The Coalition party room regards the whole climate debate as finally defused, but it will surely be revisited as climate action in the US and China gathers pace. Turnbull has insisted the Coalition’s Direct Action policy is working and defended the emissions reduction targets the Abbott Government agreed to take to the UN Climate Summit in Paris, but experts and commentators have criticised them as ‘pathetically inadequate’.35 Experts say it could morph into a baseline-and-credit scheme, a carbon-pricing mechanism in which a cap on emissions is imposed and lowered progressively, and polluters given credits for reductions. But as long as Direct Action relies on taxpayers’ money for those credits, it will be unaffordable and unfit for purpose, if the object is to achieve emissions reductions deep enough, fast enough to avoid dangerous climate change. Outgoing Climate Change Authority chief Bernie Fraser has already accused Turnbull of losing his courage on the issue.36 At least Tony Abbott’s futile war on climate science is over, and minister Greg Hunt is flagging new certainty for the renewable energy industry and incentives for battery power storage, which will transform the power industry.

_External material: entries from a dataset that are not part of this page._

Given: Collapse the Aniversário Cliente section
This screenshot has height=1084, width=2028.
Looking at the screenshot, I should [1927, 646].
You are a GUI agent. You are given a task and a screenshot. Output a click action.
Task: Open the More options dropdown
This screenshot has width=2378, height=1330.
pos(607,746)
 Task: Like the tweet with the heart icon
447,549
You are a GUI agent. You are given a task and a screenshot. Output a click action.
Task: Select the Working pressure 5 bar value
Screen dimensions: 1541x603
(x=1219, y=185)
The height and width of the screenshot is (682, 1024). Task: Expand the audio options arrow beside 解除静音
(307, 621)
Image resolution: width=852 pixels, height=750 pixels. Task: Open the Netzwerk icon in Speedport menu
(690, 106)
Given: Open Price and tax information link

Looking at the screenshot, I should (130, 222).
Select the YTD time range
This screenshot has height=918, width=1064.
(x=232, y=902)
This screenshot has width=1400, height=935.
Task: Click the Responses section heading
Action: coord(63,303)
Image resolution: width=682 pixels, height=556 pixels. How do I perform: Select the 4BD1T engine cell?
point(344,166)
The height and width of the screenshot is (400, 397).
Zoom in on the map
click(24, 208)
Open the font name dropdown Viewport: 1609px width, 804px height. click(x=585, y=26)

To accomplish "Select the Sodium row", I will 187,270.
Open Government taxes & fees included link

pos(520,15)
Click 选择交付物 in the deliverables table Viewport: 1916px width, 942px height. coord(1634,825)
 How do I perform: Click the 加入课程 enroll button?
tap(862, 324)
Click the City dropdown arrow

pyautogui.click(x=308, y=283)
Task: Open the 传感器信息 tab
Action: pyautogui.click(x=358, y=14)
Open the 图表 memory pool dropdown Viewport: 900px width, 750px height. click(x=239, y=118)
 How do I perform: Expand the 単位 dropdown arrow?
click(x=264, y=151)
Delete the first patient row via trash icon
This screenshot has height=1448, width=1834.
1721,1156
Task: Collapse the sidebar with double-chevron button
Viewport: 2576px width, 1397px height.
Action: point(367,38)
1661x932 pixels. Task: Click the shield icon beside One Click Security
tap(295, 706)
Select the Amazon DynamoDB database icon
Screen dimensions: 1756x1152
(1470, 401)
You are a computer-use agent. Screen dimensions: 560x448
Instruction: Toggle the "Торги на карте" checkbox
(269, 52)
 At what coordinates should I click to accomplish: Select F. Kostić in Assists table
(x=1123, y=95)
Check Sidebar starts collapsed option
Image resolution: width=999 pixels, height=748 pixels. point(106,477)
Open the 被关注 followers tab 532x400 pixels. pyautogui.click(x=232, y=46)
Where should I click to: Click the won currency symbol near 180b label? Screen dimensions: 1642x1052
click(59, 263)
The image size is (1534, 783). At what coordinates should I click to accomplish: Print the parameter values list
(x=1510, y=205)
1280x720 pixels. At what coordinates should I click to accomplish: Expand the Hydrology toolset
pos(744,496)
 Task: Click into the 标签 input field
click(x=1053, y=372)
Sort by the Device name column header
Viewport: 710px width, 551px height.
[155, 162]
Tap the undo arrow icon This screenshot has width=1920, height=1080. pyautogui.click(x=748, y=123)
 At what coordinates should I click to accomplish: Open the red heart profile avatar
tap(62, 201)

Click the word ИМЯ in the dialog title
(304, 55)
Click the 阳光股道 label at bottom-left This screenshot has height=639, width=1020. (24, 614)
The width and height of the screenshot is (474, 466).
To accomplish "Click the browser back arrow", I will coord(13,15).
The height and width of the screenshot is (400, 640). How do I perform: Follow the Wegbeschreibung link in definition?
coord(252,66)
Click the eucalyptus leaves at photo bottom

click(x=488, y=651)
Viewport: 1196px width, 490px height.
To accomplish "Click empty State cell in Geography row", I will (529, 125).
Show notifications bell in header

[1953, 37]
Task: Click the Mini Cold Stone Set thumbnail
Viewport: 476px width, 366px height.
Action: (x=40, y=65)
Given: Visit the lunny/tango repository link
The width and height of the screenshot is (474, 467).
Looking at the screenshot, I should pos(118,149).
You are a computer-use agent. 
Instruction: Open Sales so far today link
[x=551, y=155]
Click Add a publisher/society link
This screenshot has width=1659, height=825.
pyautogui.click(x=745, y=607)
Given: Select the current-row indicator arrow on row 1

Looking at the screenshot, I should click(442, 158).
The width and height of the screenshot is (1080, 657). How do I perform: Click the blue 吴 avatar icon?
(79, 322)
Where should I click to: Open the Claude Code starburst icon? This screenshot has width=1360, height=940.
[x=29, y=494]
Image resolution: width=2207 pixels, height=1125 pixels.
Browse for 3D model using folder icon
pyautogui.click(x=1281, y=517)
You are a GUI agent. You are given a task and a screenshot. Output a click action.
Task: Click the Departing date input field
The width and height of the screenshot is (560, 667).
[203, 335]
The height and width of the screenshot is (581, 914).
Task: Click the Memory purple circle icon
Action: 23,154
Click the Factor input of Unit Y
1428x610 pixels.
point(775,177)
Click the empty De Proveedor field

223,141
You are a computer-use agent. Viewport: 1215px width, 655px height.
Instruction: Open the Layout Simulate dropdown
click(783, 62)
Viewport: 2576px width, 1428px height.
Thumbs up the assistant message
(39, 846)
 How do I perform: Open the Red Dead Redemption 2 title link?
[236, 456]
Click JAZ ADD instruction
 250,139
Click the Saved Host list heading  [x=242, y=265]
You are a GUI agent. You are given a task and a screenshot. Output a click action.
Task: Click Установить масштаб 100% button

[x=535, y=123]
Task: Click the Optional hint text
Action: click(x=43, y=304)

On marriage equality, Turnbull has agreed against his own better judgement to hold a plebiscite after the next election, and if conservatives such as senator Cory Bernardi decide that is the perfect opportunity for a homophobic campaign, it could be a divisive disaster. If it is conducted in a spirit of bipartisanship, Australia might soon join the majority of developed countries that have recognised that continuing institutionalised discrimination against same-sex couples is indefensible.

Turnbull has given no sign yet of a move on the republic, and pragmatism certainly trumped principle at his swearing-in ceremony, where he told his first prime ministerial little white lie:

I, Malcolm Bligh Turnbull, do swear that I will well and truly serve the people of Australia, the office of prime minister and that I will be faithful and bear true allegiance to Her Majesty, Queen Elizabeth II, the Queen of Australia, so help me, God.